# Problem description
Leave out the images and return all the data word for word.

# Information shown
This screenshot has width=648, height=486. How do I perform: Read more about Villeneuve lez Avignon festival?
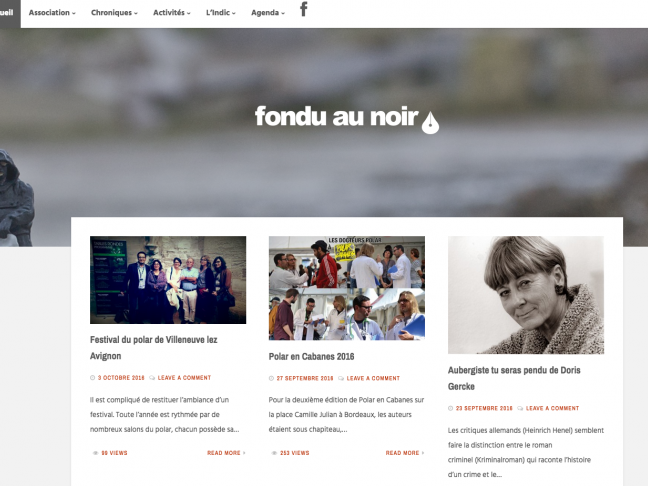point(226,453)
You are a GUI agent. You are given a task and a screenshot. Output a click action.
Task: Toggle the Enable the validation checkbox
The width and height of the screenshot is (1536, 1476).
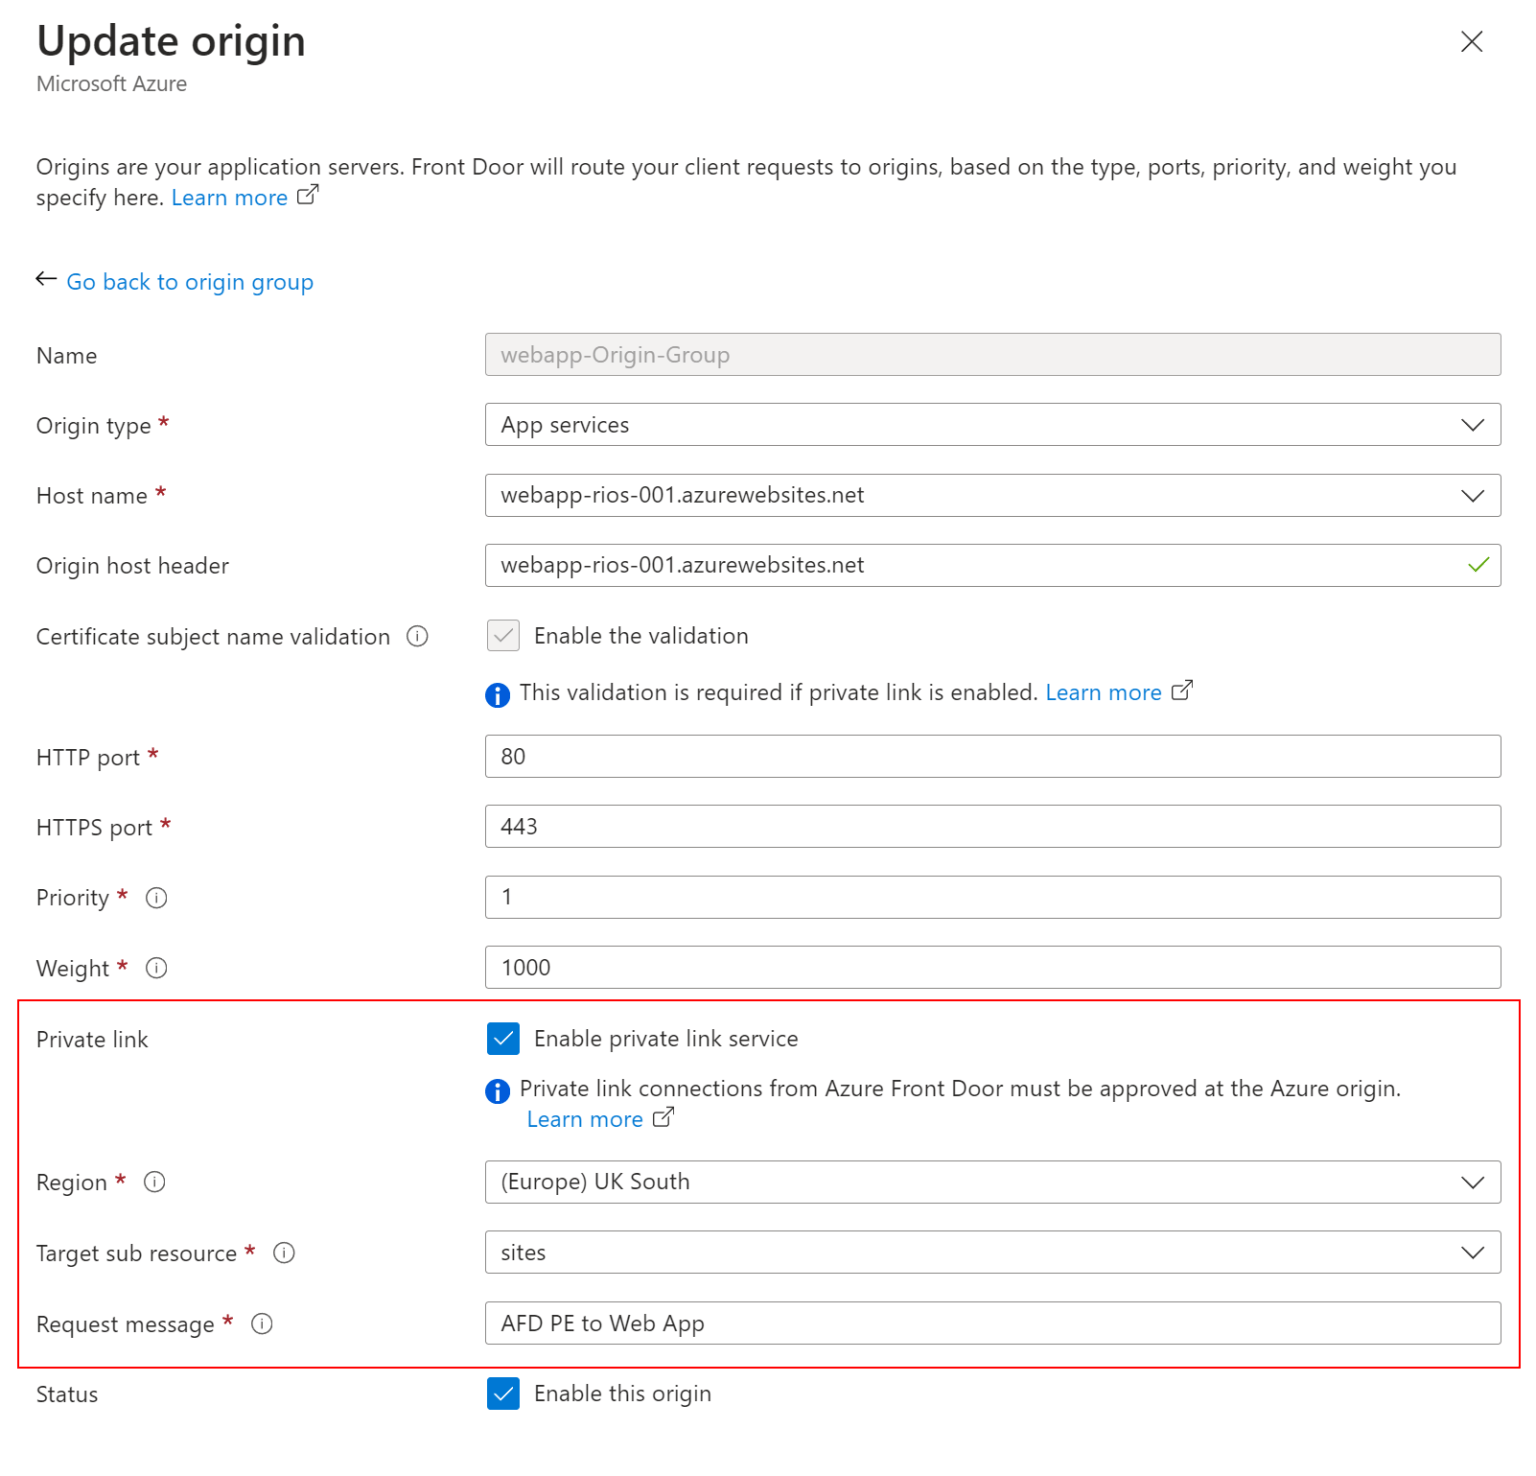click(503, 635)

# Solution for this exercise
This screenshot has width=648, height=486. How do I perform: Read more about Villeneuve lez Avignon festival?
point(226,453)
You are a GUI agent. You are given a task and a screenshot. Output a click action.
Task: Toggle the Enable the validation checkbox
The width and height of the screenshot is (1536, 1476).
click(503, 635)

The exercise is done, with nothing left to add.